When choosing to do a music photography assignment for Your Shot, I knew it would be fun to see how people from all over the world see music. I had no idea how much this assignment would pull at my own feelings, make me retrace my past with photography, and move me to revisit old songs from my childhood and search out new artists. I asked for you to show me how you were seeing music, to capture scenes from concerts, bedrooms, and street corners. Some of the moments you showed me were loud and made me want to turn up the volume on my computer as I surveyed scenes from point of view of concertgoers next to amps turned up to 11. Some moments made me laugh or pause to take in breathtaking scenes. Then there were moments that were quiet and made me think about why the photographer decided to capture a particular image, what the music they were hearing sounded like, and whether it evoked some sort of memory inside of them.
Early on in this assignment, I told you that I don’t know how to play an instrument. I’ve always wanted to be in a band, though, so taking photographs of musicians was the closest I could get to feel as if I was apart of the music scene. There was something so alluring about being a part of the music community that the thought of it would keep me up at night. Of course, my life took some turns in other directions and now I find myself as part of the Your Shot community. I don’t regret where I am these days; this photo community surprises and inspires me everyday.
At first, I worried that I wouldn’t get many submissions for this assignment. It turns out I got almost 10,000 images submitted for review. You’re looking at the final 31; it was not easy to get to these final images. This assignment kept me up late at night as I revised my order, took in new images, and went through the heartbreaking process of eliminating some images that I loved. (I promise there will be a Behind the Edit blog post on the ones that didn’t make it.)
During our time on the discussion board I talked to all of you concerning the idea of looking for new angles and perspectives. You all found ways to move through large crowds to photograph memorable moments on stage, or you took your time trying to capture the emotions of a street performer who was putting their heart and soul into their music. Those will always be the times you'll be glad you took an image, so it can remind you of those moments and how you felt during that exact time that the shutter was pressed. Keep looking for memorable moments in your photography. They can come from the stage, from behind the scenes, from the streets or from your living room.

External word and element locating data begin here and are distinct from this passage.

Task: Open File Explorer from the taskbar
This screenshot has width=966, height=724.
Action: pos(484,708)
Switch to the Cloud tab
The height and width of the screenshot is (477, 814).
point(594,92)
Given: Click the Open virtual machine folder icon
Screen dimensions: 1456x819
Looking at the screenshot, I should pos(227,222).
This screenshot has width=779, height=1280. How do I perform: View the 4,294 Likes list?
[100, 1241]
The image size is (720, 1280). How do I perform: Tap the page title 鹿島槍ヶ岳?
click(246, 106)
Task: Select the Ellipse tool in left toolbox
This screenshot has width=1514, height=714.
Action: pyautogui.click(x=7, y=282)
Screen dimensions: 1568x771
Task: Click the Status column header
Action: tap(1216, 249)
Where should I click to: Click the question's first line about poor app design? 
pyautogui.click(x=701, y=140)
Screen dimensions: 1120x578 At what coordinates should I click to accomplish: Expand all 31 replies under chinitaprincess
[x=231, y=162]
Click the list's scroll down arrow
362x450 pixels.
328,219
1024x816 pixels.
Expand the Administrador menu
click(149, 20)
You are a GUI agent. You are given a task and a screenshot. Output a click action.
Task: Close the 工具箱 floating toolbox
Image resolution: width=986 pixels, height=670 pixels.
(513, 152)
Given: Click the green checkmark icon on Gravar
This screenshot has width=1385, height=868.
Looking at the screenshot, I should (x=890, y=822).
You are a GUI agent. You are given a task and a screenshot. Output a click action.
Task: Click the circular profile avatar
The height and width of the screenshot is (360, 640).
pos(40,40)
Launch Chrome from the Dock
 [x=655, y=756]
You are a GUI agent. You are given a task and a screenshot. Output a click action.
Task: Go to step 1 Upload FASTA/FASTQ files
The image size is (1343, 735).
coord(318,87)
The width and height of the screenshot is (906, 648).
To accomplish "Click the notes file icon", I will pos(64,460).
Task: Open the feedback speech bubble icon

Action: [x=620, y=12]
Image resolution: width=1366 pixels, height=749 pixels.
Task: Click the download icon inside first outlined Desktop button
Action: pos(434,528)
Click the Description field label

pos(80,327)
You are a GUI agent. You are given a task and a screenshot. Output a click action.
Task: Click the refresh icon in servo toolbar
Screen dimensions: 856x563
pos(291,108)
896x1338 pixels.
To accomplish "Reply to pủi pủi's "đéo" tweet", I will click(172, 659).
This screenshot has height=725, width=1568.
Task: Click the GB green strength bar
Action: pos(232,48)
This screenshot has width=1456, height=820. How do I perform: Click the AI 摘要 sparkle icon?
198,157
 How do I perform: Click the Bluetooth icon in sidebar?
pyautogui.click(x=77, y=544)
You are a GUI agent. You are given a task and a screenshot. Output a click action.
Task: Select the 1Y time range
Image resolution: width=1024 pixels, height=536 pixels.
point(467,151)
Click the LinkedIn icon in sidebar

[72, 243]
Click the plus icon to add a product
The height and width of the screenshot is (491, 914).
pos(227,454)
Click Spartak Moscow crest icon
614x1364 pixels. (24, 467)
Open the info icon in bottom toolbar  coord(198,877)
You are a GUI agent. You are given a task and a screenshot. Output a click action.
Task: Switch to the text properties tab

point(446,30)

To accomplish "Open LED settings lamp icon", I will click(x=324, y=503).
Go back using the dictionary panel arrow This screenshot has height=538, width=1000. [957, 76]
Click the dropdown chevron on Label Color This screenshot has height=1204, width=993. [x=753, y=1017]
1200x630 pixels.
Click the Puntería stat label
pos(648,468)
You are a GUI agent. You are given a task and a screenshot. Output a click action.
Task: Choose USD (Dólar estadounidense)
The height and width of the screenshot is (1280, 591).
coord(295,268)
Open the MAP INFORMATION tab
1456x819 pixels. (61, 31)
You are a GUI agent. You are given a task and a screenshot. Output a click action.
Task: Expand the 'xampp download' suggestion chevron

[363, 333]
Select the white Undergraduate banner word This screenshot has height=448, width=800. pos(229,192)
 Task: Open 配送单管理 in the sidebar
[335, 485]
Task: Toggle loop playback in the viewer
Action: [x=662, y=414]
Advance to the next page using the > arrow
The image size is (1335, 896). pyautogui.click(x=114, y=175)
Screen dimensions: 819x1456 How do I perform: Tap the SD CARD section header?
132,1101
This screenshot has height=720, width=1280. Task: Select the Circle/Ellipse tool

I’ll end on a personal note here. Back in 2003, I found myself going through a dark time personally and was very confused on the direction I wanted to go with my life. It was the year that I lost a close family member and the year that I discovered photography. It was the year that I started photographing music and started to feel like I found my path. As I write this, my soundtrack is the song “The Last Song I Will Ever Want To Sing” by the Canadian band Moneen. I haven’t listened to this record in a good eight years. It was a record that came out during the same year I went through my struggle and discovery.
As I look through these final images with my headphones on and lead singer Kenny Birdges sings to me, “I want to remember. Wait ... smile, do something,” I’m reminded of why I love music and photography. Combining the two might have been the best decision I have ever made. I hope you continue to listen and document the music around you. Thanks for the images, Your Shot!